In 1998, we placed a 20-year Urban Growth Boundary measure for voters to decide; they approved it by 79% (candidates Mike Harris and John Mills opposed it), ending developers’ habit of sprawling over farmlands. Now we see industry efforts to build out Petaluma quickly rather than over 20 years, while complaining about supposed land shortages. We’ve had major housing and commercial developments approved over objections of staff, Planning Commission and neighbors. Favors for developers accumulate for the Dutra Quarry site, Riverfront, Magnolia and others. The result is too much development, too fast, with unmitigated traffic congestion, potholes, and not enough parks and playfields. This developer-friendly Council majority has not refused any significant developments in 6 years.
We pioneered the Central Petaluma Specific Plan with community and business support. Now adopted, this enables renewal of Petaluma’s heart. We balanced business and residential center-city land use and transportation systems – cars, freeway, trains, buses, bikes, pedestrians - to serve us all. We reorganized the Redevelopment Agency’s finances to support this. We insisted on a cinema downtown, not in freeway-frontage malls. But our downtown renaissance and city’s existing stores can be killed by massive overbuilding and traffic if the Council isn’t smart.
After Feb. 1998’s floods, we wanted to stop floodplain development, including Outlet Mall expansion, which threatened people’s lives, businesses and public money. But an emergency moratorium failed, when neither Mike Healy nor Clark Thompson voted for it. Following Dec. 2005’s floods, we have the majority’s so-called floodplain “building moratorium”, which allows projects in the pipeline to continue. Mayor Glass’ and Pam Torliatt’s proposed crosstown connector would deny new buildings in the floodplain. The floodplain should be left as parks and ballfields.

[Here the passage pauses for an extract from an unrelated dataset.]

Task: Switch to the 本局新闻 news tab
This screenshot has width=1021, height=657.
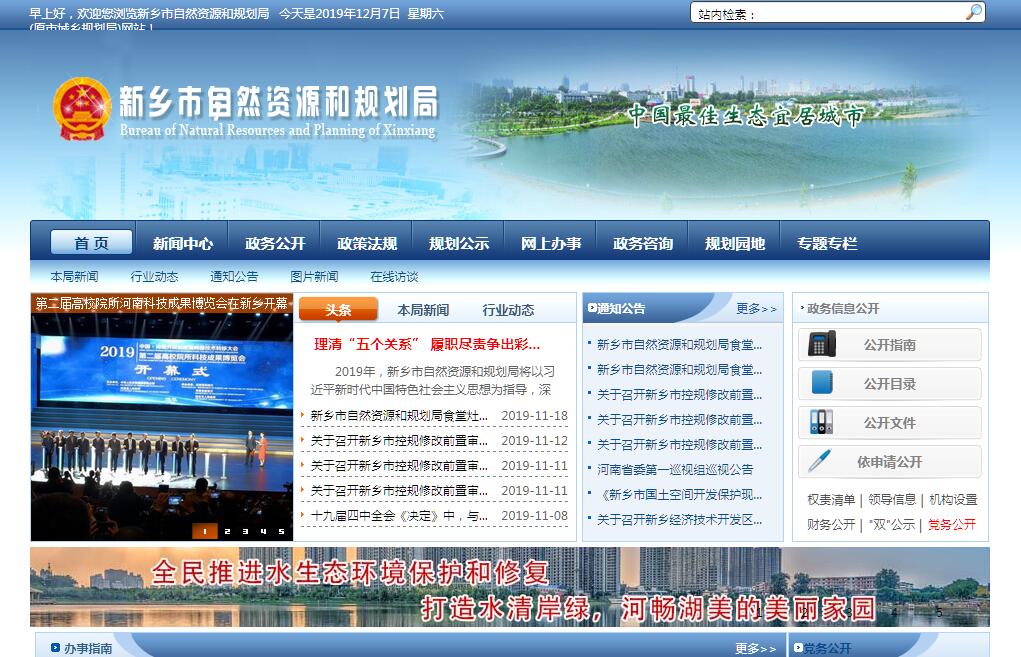Action: (423, 310)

In 2000, we demanded ratepayer protection and disclosure of real costs of new water supplies and Sonoma County Water Agency contracts. We insisted on strong conservation and reuse programs, or we’d have water shortages and major environmental damages. We wanted answers, but got shouted down instead. In 2001, the new majority signed the contracts anyway. When SCWA told us in 2006 there wasn’t enough water, this Council finally directed staff to implement the kinds of water and energy savings we wanted years ago.
Will the new Council’s legacy be good for us all, or for special interests? We can choose a smart, responsive, honest and publicly-run Council instead of the developer-friendly majority we have now. We deserve better. Please join me in supporting Pam Torliatt, Teresa Barrett, Spence Burton and David Rabbitt.
David Keller is a former Petaluma City Council member, and is a manufacturer of specialized woodworking tools.